▶ Extract to read
┄┄┄┄┄┄┄┄┄┄┄┄┄┄┄┄┄┄┄┄
Mountain in South Australia

Mount Hill (Alternative name:Korti Purre, also previously known as Bluff Mount) is a prominent peak in the Australian state of South Australia on the eastern side of southern Eyre Peninsula. It is located within the locality of Butler.

==Geography==

Mount Hill is the southern peak of a low range of hills lying along the eastern coast of Eyre Peninsula and is about 25 km west of Spencer Gulf. At an elevation of about 450 m above sea level, the isolated peak is a prominent landmark from the gulf. The surrounding country, originally very scrubby, has been mostly cleared for cropping. The nearest town is Port Neill.
A railway siding located on the Eyre Peninsula Railway to the north-west of the hill has the name 'Mount Hill.'

==History==

The first European to sight this peak was Matthew Flinders, who sailed past on 7 March 1802 and noted it in his log as 'a bluff inland mountain' and on his chart as a 'bluff mount', alluding to the bluffness of its northern face.
┄┄┄┄┄┄┄┄┄┄┄┄┄┄┄┄┄┄┄┄
▶ Entries shown
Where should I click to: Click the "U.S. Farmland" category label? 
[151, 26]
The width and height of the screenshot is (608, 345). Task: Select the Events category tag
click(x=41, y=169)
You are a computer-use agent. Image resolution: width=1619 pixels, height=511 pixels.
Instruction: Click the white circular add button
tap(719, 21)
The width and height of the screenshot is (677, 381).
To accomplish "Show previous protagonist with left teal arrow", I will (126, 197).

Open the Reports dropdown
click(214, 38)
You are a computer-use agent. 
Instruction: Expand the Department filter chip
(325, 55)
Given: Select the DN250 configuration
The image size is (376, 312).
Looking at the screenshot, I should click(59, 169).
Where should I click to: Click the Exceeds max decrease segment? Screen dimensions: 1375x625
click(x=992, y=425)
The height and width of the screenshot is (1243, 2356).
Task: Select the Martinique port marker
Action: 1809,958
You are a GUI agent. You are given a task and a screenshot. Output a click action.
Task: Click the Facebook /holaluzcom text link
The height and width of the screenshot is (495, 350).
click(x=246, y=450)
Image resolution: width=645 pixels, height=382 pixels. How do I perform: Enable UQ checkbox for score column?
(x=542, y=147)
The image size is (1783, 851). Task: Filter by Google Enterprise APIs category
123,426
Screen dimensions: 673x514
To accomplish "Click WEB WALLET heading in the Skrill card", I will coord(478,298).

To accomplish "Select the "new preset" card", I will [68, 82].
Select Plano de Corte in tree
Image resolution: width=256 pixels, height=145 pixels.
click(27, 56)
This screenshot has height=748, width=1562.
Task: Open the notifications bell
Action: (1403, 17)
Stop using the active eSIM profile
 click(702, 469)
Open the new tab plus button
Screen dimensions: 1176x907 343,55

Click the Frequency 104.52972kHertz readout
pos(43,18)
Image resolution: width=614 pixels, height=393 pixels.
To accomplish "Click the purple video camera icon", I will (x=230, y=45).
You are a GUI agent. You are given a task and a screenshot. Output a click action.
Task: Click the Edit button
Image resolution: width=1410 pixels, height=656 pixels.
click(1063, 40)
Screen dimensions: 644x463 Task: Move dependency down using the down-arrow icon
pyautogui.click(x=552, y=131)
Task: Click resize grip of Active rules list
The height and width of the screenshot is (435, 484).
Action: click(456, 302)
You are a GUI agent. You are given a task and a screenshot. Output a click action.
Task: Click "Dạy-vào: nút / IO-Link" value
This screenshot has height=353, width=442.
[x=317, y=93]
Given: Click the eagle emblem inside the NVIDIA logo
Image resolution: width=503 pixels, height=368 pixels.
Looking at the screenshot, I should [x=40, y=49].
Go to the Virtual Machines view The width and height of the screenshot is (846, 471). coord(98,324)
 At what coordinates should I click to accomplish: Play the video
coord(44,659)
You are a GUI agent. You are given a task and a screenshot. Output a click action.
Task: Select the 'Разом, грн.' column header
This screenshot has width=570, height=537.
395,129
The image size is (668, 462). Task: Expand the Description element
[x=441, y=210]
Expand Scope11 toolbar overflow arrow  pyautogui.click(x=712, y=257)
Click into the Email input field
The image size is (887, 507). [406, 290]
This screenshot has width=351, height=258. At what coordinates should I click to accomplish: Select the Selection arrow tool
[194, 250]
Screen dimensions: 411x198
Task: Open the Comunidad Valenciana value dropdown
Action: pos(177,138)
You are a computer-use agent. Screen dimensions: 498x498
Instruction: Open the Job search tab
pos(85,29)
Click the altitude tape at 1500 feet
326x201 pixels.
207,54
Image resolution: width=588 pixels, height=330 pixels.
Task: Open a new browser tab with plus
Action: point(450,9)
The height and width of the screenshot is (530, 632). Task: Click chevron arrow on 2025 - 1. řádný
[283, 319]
┄┄┄┄┄┄┄┄┄┄┄┄┄┄┄┄┄┄┄┄
▶ Work request
Extract from the Mount Hill text the part that opens with the words containing "A railway siding" and closes with "its northern face.", copying it word for word. The entries were drawn from a separate source.

▶ Task response
A railway siding located on the Eyre Peninsula Railway to the north-west of the hill has the name 'Mount Hill.'

==History==

The first European to sight this peak was Matthew Flinders, who sailed past on 7 March 1802 and noted it in his log as 'a bluff inland mountain' and on his chart as a 'bluff mount', alluding to the bluffness of its northern face.